GameStop said on an earnings call that it’s going to close somewhere between 180 and 200 stores in an effort to expand its profitability, which has been dwindling in the digital age as customers buy fewer physical copies of games, according to a report by CNBC.
Shares in the company fell 15 percent on Tuesday (Sept. 10) after the company reported the losses.
“While we experienced sales declines across a number of our categories during the quarter, these trends are consistent with what we have historically observed towards the end of a hardware cycle,” CFO Jim Bell said about the dip.
The company said it expects that same-store sales will drop into the low teens. Shares have fallen more than 60 percent since January.

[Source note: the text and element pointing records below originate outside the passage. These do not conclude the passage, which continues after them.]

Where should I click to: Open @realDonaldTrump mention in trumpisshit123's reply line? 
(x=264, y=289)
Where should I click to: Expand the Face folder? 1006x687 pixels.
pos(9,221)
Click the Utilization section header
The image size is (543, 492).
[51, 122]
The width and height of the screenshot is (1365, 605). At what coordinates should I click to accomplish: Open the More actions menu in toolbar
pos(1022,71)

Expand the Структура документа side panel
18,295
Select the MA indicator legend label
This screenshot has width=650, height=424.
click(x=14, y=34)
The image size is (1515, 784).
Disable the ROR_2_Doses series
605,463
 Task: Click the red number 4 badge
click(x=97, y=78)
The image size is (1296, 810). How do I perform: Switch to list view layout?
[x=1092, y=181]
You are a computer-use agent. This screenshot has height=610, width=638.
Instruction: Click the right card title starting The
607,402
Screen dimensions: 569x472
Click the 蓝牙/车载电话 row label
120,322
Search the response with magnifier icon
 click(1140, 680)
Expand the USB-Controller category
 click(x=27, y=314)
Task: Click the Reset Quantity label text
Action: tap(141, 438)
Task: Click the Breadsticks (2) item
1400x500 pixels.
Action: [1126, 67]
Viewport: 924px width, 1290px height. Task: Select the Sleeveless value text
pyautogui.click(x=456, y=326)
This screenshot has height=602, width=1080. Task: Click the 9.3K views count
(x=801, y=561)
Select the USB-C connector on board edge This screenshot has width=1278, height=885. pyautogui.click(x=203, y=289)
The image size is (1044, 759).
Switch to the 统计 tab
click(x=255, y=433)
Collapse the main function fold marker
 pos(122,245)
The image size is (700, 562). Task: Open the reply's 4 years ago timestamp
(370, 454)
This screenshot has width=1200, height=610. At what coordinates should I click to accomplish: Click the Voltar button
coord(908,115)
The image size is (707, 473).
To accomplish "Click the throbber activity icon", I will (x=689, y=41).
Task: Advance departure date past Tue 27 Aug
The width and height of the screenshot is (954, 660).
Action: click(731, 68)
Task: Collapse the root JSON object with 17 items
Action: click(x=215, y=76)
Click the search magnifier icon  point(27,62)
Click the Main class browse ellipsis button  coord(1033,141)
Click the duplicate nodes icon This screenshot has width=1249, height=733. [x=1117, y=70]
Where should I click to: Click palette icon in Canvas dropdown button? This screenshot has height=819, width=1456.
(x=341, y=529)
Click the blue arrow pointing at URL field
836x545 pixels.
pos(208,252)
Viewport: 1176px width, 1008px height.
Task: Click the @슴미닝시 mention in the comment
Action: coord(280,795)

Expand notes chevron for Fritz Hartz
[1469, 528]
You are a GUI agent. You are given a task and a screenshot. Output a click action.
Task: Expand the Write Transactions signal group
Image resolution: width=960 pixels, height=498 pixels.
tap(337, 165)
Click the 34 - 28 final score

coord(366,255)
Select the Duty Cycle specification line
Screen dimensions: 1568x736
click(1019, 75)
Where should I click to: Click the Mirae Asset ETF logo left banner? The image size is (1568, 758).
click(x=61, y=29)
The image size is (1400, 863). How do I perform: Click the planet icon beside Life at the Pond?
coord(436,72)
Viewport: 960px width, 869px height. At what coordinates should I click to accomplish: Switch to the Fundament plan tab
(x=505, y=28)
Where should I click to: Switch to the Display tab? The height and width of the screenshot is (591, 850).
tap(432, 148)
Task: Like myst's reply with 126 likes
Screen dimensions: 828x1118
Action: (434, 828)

“Optimizing our store base for an increasingly digital world is essential for the future and increasing the profit productivity,” CEO George Sherman said Tuesday.
However, he said the company has a chance to “do even better and expand profitability” by cutting stores.
The company has upwards of 5,700 stores in 14 countries, and it has closed 195 stores since Q2 2018.
Much of the blame for the losses belongs to changing customer patterns. Customers can increasingly procure games digitally, or from eCommerce sites like Amazon. The shift to digital has been especially difficult for a company that thrived on the reselling of physical copies of games.
Sherman said GameStop is focusing more on digital offerings and is going to introduce a new buy online, pick up at store option.
“We will continue to manage the underlying businesses to produce meaningful cash returns, while maintaining a strong balance sheet and investing responsibly in our strategic initiatives,” Bell said.
One investor, Michael Burry, said he thinks GameStop still has potential. Upcoming consoles from Microsoft and Sony will still have physical drives, which means GameStop still has a lease on life, he said.